• **TUJUAN 1**:
Menurut teks tentang kejahatan selama masa bencana, apa yang diklaim banyak peneliti bencana sebagai sumber utama mitos bencana?

Tren dari bentuk kejahatan yang muncul selama masa krisis bencana terjadi dapat beragam bergantung pada jenis bencana yang terjadi. Namun ada lebih banyak literatur yang berfokus mengaitkan bencana dengan kejahatan properti. Pilihan kejahatan properti sangat tepat untuk memeriksa hubungan antara bencana dan kejahatan karena efek dari bencana dibatasi secara geografis dan kejahatan properti melekat pada target dengan lokasi spasial yang tetap. Dengan menghancurkan barang dan properti, bencana mengubah ketersediaan barang "tahan lama" dan "mahal" yang membuatnya menjadi target kejahatan properti yang sesuai (Cohen & Felson, 1979, hlm. 595).
Selain kejahatan properti bentuk kejahatan lain yang mungkin muncul saat kondisi krisis bencana adalah kejahatan korupsi. Hal ini tentunya berkaitan dengan upaya pemulihan yang dilakukan oleh pemerintah pasca terjadinya bencana terhadap kerusakan infrastruktur dan pemberian bantuan terhadap korban terdampak bencana. Sebagaimana yang Eiji Yamamura (2013) kemukakan bahwa bencana alam dapat membuat pejabat publik menjadi korup. Selain itu, tingkat potensi korupsi juga dilihat dari seberapa besar dampak bencana yang terjadi. Selain itu, dana bantuan asing merupakan aliran uang bantuan bencana yang menyebabkan korupsi, dan lebih banyak uang menyebabkan lebih banyak korupsi. (Leeson & Sobel 2008)
Meski demikian masih seringkali terjadi miskonsepsi terkait prediksi perilaku kriminal yang terjadi selama masa bencana. Dalam penelitian yang dilakukan oleh Tatsuya Nogami (2015, hlm. 301) dalam artikelnya yang berjudul “The myth of increased crime in Japan: A false perception of crime frequency in post-disaster situations” menemukan bahwa orang beranggapan bahwa hanya pencurian, penipuan, dan penjarahan, yang akan meningkat setelah bencana, sementara mereka tampaknya tidak berpikir bahwa pelanggaran seks, penyerangan, dan pembunuhan, akan meningkat. Demikian juga, banyak peneliti bencana telah mengklaim bahwa media massa adalah sumber utama mitos bencana, karena perilaku bencana yang digambarkan oleh media dalam banyak kasus berlebihan, mungkin menyebabkan kesalahpahaman orang tentang perilaku tersebut.

• **BAHAN SUMBER**:
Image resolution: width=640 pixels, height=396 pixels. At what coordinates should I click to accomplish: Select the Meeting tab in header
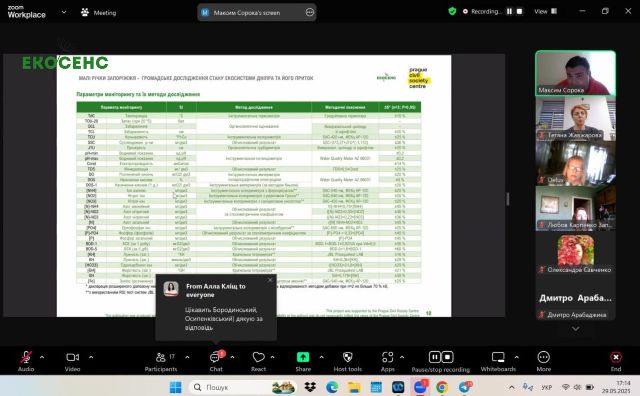click(99, 13)
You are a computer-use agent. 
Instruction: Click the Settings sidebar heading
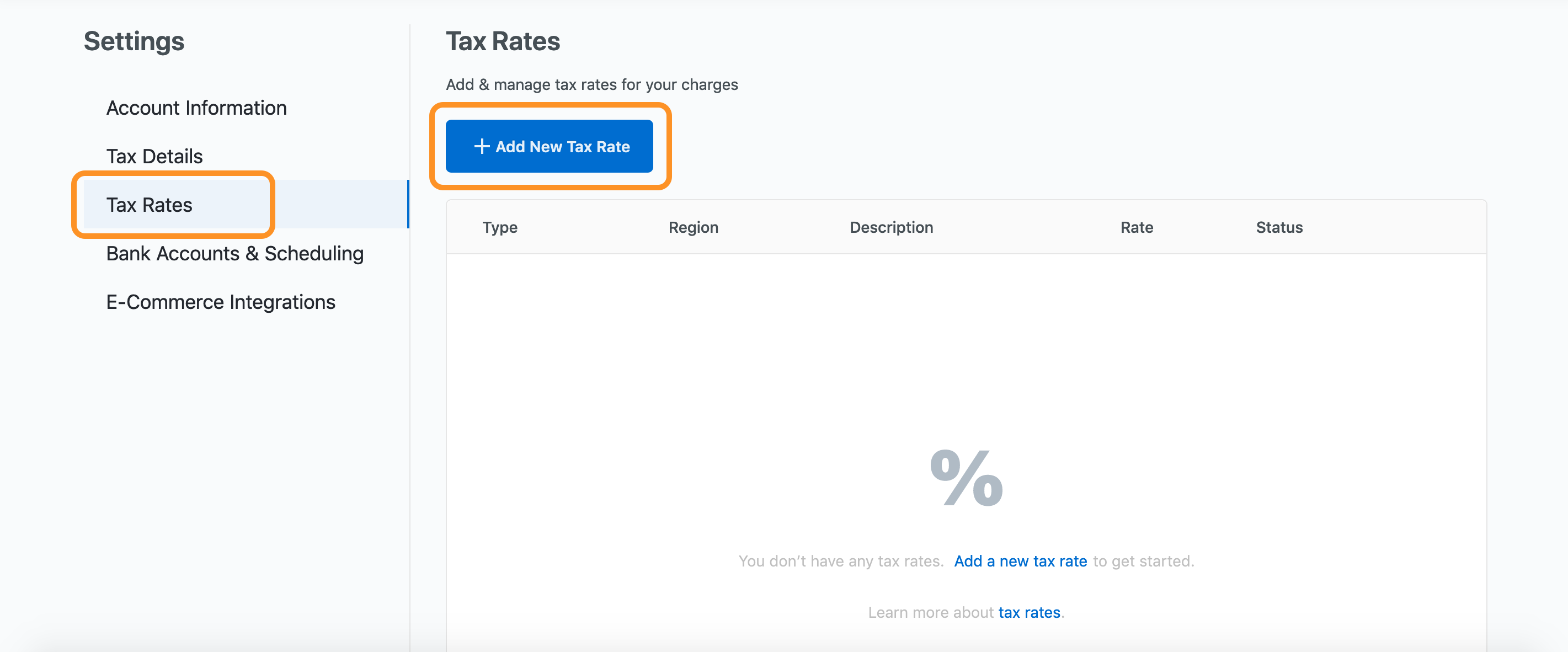[x=134, y=41]
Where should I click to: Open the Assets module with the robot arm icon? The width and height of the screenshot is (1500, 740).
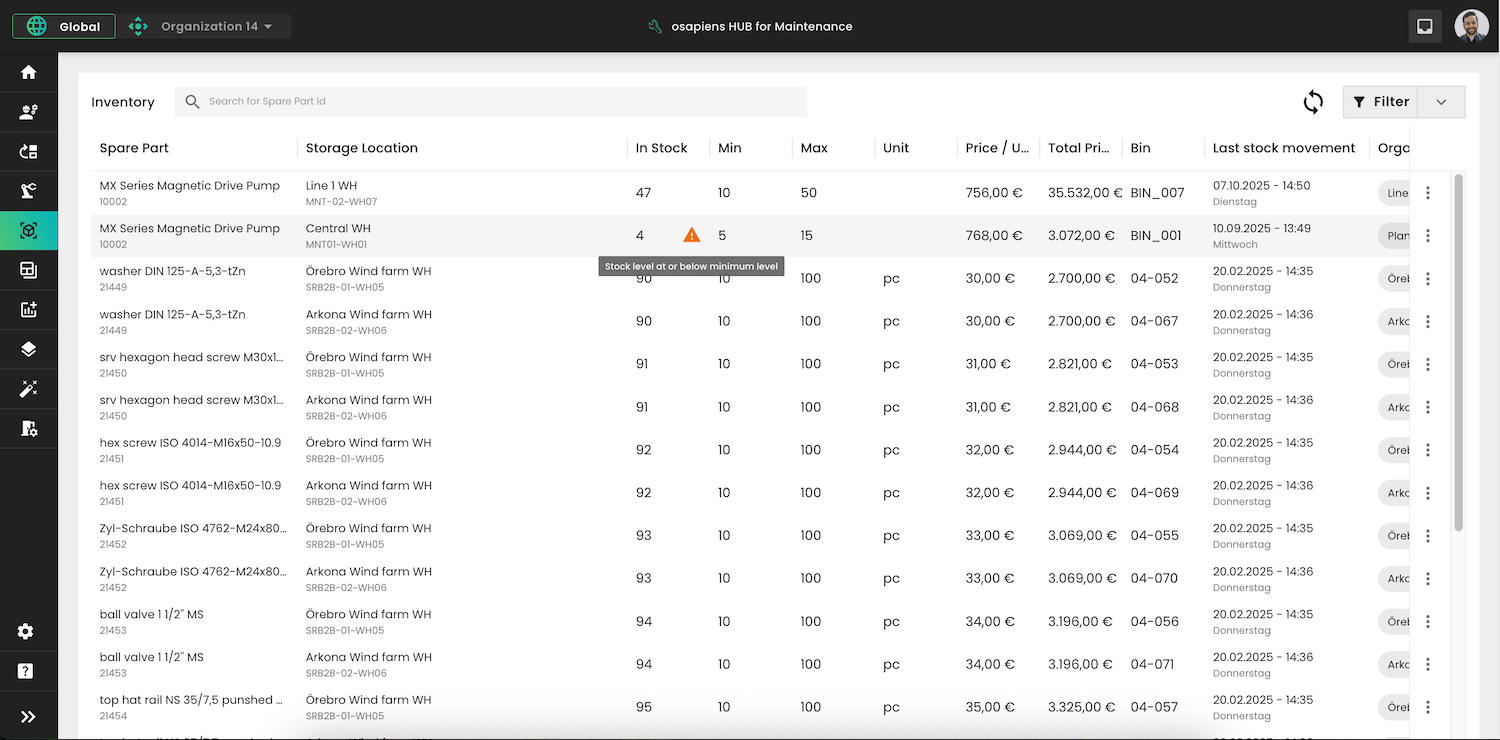[28, 191]
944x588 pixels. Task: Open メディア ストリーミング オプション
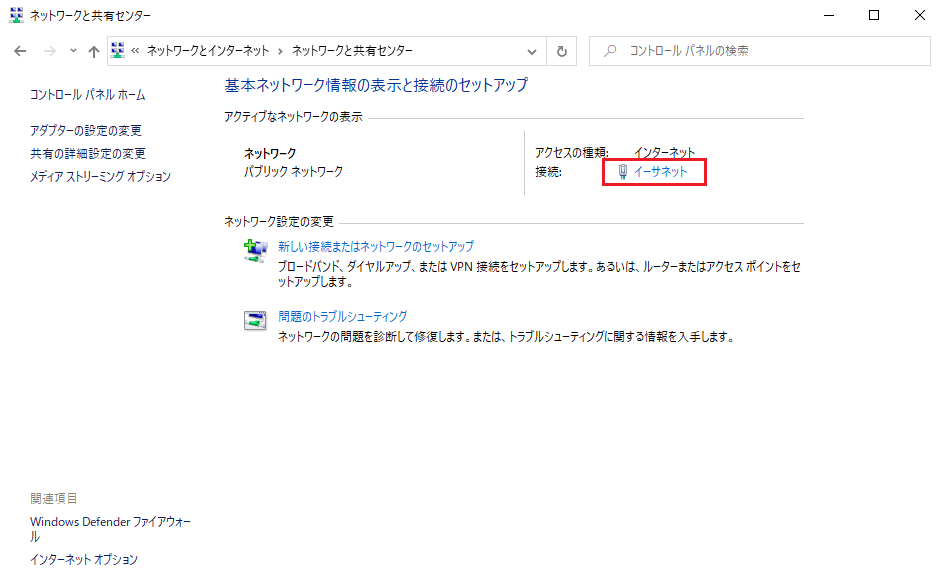tap(100, 177)
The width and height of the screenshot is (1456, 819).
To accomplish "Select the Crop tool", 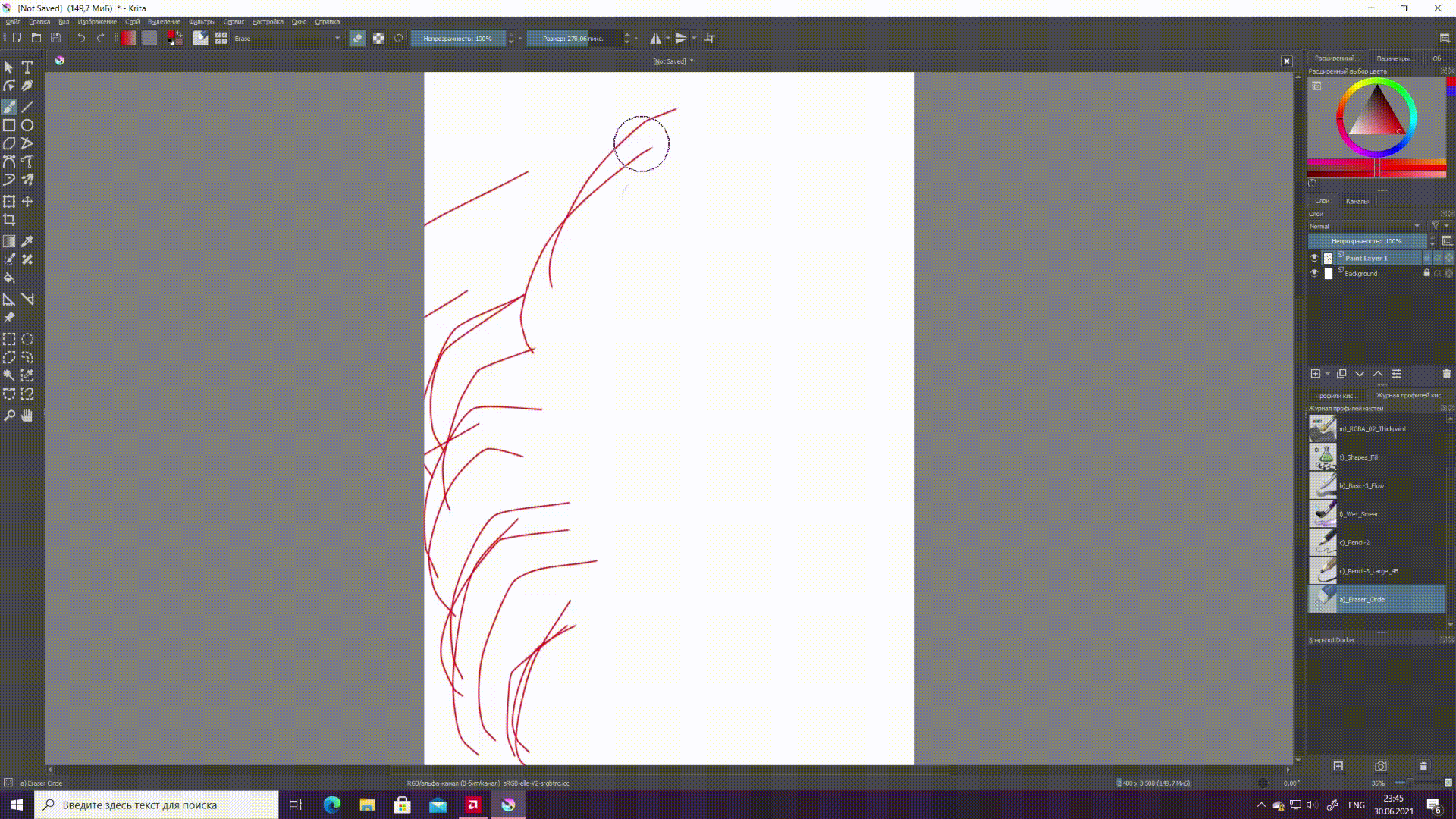I will pos(9,220).
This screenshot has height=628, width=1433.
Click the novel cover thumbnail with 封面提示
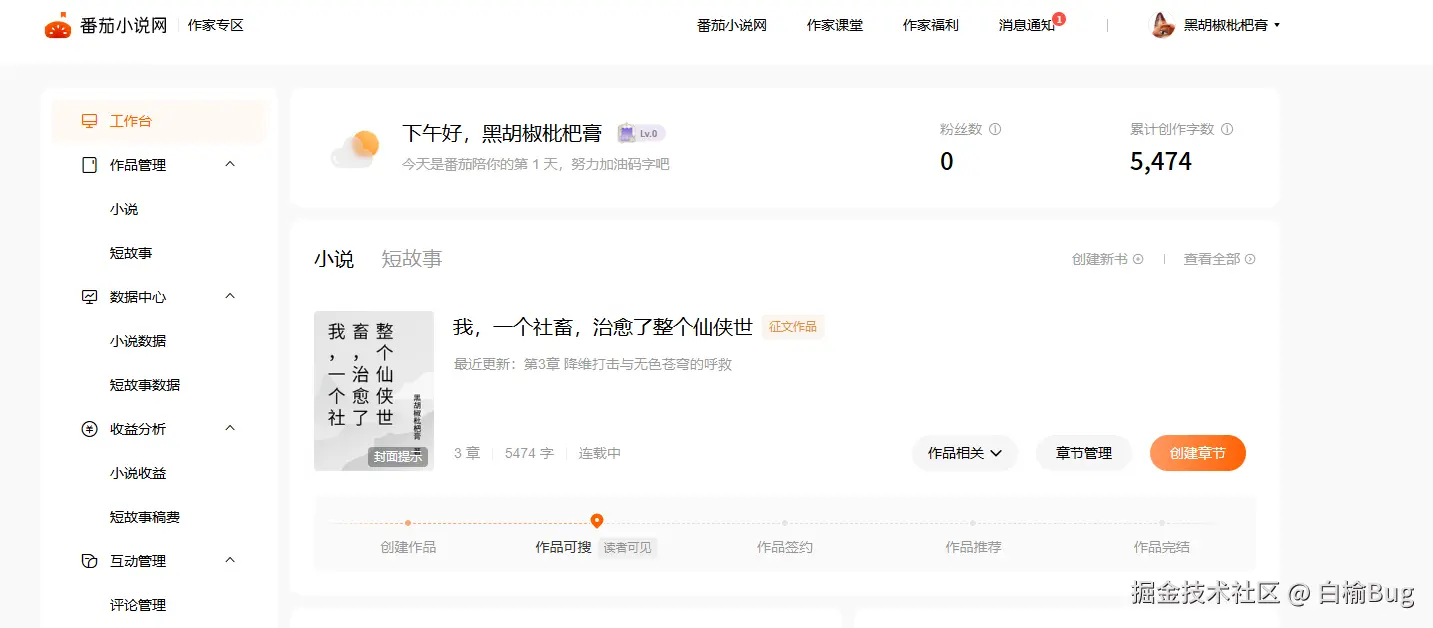click(373, 390)
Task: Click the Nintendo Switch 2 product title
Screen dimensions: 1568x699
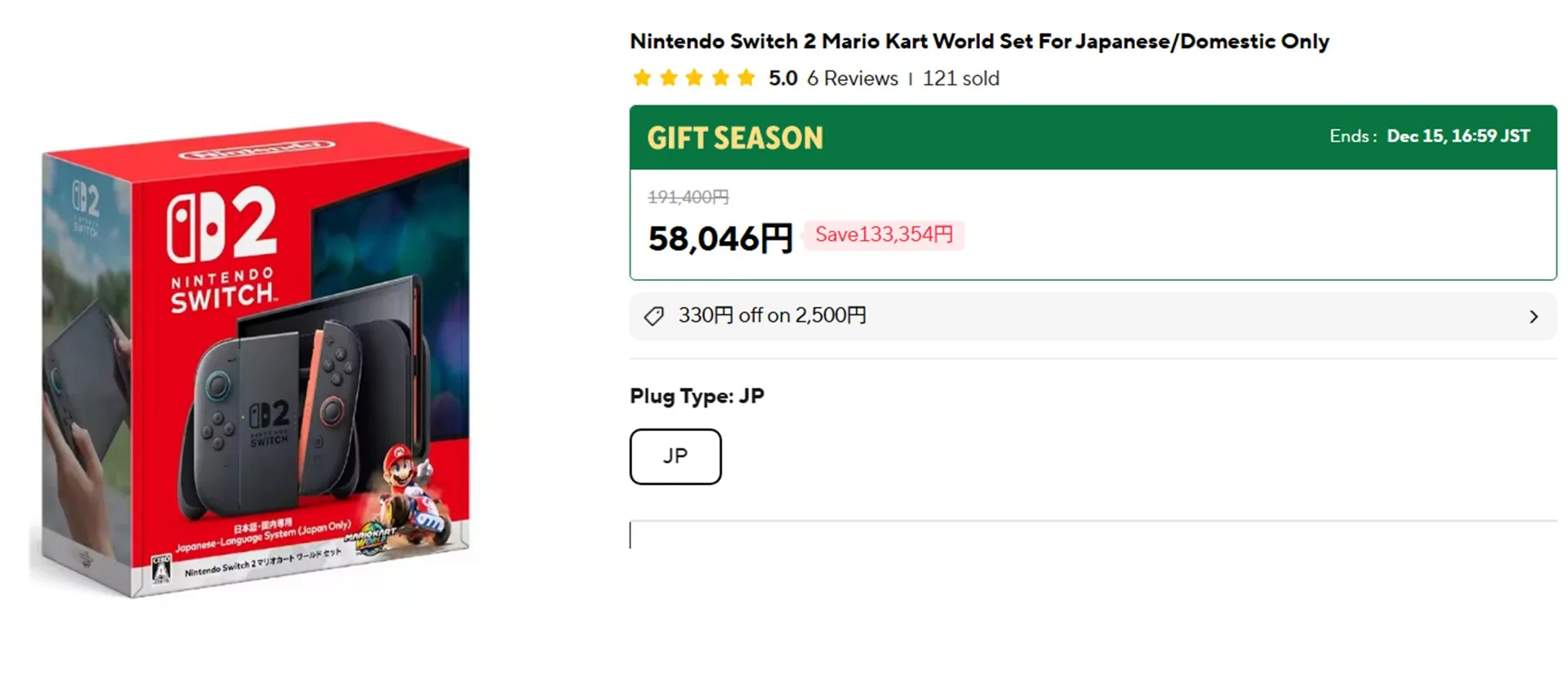Action: click(979, 41)
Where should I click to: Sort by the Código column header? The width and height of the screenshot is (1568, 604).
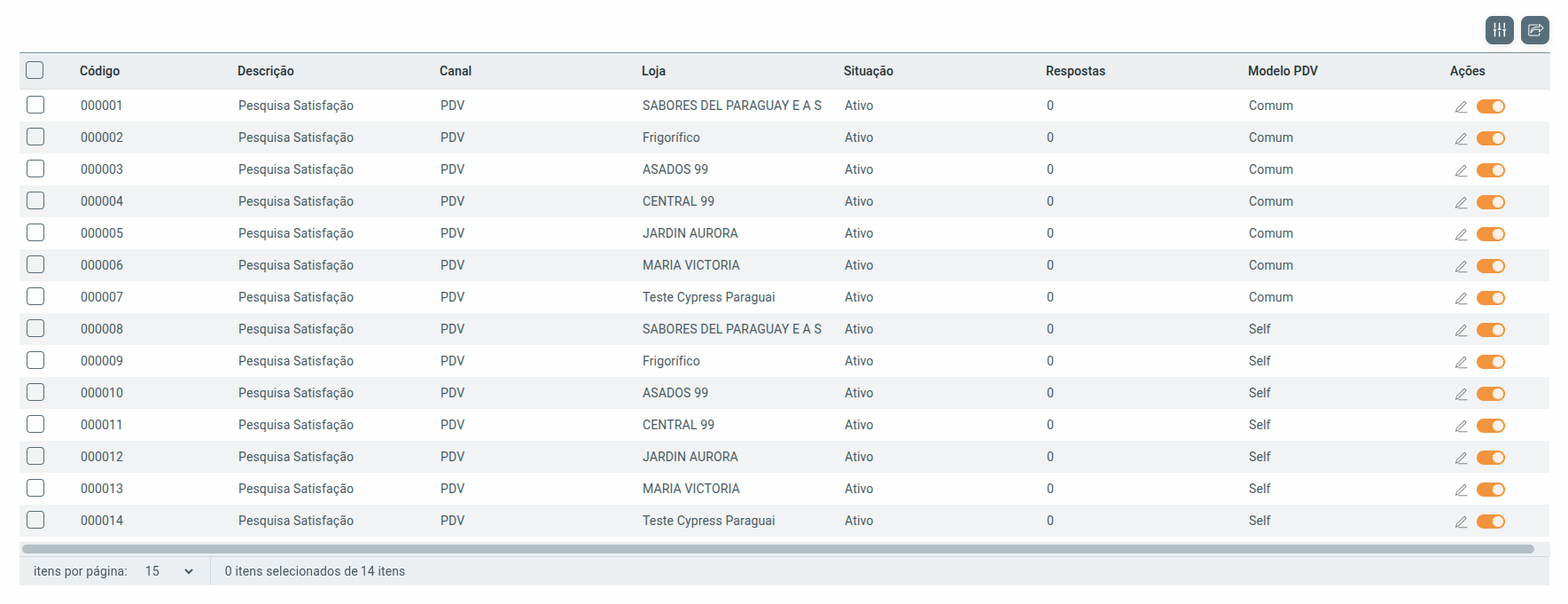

• **TUJUAN 2**:
Ambil setiap baris catatan di atas yang memuat kata "with". Huruf besar dan kecil dibedakan.

• **JAWABAN 1**:
Media massa.

• **JAWABAN 2**:
Where should I click to: Open the Assets module with the robot arm icon? The width and height of the screenshot is (1500, 740).
Click the novel cover thumbnail with 封面提示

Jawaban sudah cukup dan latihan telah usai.